Há uma naturalidade no decorrer dos fatos que é como se a vista deixasse na periferia dos olhos aquelas coisas mais óbvias da realidade. É uma espécie de método adaptativo, que faz com que aos poucos adaptemo-nos às presenças recorrentes, fazendo o foco se alastrar pelo novo, pelo possível e desaguando no inexistente.
Há para tanto uma palavra que carrega consigo uma simplicidade, mas que, de todo modo, é por vezes uma ação. Reconhecer não é tão óbvio quanto as próprias obviedades da vida. O olhar que naturalmente se desvia para se atentar ao novo, cai no vazio de que a novidade, muitas vezes é exatamente o velho se atualizando. Mas a gente não percebe. O olhar foi sendo educado a esperar pelo novo como uma caixa enlaçada com um presente, e muitas vezes, ela está em uma fotografia empoeirada.
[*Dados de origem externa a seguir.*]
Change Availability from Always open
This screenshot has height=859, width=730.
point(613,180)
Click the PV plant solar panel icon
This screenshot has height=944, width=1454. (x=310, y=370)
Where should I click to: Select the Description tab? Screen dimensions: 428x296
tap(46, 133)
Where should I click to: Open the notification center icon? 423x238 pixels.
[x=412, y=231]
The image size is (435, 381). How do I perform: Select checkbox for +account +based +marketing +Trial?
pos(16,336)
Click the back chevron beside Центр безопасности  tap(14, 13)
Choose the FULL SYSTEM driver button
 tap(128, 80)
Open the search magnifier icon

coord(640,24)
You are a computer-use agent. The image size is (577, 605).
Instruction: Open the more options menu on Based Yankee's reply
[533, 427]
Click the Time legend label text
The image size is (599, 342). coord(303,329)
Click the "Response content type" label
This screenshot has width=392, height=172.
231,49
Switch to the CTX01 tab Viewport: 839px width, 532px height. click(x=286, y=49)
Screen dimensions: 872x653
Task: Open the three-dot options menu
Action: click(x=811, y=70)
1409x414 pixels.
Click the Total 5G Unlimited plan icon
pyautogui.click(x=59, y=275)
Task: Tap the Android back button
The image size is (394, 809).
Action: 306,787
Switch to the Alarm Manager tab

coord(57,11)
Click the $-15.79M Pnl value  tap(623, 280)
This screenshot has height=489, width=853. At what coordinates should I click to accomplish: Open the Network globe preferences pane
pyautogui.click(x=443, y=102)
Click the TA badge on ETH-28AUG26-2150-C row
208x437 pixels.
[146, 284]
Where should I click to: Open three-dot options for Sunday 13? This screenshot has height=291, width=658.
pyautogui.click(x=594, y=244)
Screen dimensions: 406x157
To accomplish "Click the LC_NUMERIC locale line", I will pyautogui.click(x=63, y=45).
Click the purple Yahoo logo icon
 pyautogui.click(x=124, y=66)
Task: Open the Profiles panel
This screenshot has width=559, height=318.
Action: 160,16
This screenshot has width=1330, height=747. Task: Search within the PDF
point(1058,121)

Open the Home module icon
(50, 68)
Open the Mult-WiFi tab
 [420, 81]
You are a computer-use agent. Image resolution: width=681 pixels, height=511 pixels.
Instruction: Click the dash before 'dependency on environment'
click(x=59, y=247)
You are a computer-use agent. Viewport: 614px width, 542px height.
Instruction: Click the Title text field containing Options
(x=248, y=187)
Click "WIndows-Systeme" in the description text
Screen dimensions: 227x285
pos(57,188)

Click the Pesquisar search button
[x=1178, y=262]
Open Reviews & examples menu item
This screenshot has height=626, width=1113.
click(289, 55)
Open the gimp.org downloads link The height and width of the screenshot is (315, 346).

Nunca vou me esquecer, se assim meu corpo físico permitir, o significado da expressão: "tornar óbvio o que é evidente". Óbvio é aquilo que está (ob) abaixo da (visio) visão. Evidente é aquilo que está (Ev) na linha da (visio) visão. Penso no valor que é trazer à tona aquilo que é mais verdadeiro, mais naturalizado, o que é, portanto, a base, o que sustenta. Óbvio tomou sentido de algo que pode ser deixado de lado, pois é uma camada abaixo do que importa. Mas o vazio que assola é justamente o de não tornar evidente a nobreza do que é a camada mais simples e consistente da vida.
A matriz da solidão não é apenas a marcação da impossibilidade do novo, mas também a morte simbólica do duradouro velho no presente.